TASK DETAILS: Every line of the material below that contains the string "text" must appear in the answer.

* * * * * * * * *

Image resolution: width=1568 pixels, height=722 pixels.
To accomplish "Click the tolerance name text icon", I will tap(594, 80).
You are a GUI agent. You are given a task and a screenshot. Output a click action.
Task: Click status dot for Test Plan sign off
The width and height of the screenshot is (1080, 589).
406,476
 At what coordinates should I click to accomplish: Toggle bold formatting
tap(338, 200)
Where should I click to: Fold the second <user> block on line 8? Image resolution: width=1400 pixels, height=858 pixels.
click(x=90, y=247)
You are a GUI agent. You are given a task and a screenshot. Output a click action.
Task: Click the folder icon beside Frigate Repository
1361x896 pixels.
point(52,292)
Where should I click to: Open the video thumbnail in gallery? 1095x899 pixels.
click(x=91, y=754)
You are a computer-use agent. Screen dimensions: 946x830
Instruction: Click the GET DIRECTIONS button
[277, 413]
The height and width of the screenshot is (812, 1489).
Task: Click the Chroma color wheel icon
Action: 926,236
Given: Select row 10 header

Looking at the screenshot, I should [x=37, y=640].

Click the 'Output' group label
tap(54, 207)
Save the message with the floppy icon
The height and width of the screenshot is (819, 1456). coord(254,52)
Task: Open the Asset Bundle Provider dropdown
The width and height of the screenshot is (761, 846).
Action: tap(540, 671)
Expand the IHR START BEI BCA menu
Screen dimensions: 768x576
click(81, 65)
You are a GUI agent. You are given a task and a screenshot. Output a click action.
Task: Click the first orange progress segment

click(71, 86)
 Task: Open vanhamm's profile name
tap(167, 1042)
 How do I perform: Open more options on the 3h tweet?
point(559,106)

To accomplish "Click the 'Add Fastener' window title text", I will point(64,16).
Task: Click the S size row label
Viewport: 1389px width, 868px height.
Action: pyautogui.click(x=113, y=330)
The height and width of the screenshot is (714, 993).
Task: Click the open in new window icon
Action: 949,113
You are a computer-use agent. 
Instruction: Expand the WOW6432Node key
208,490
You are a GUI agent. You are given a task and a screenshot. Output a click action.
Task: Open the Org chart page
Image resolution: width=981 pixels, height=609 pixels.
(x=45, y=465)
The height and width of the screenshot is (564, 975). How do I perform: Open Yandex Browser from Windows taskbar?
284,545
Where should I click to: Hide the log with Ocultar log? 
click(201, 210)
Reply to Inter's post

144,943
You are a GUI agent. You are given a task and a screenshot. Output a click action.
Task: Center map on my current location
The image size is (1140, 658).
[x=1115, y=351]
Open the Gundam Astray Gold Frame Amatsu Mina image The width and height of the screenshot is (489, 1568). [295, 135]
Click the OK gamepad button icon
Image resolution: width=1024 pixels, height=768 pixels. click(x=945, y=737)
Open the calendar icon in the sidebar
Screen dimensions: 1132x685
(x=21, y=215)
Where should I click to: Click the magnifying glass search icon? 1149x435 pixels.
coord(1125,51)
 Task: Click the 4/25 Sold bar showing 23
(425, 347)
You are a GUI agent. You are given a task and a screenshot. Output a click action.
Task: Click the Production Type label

* * * * * * * * *

EXPECTED ANSWER:
To accomplish "Click the tolerance name text icon", I will tap(594, 80).
To accomplish "Click the 'Add Fastener' window title text", I will point(64,16).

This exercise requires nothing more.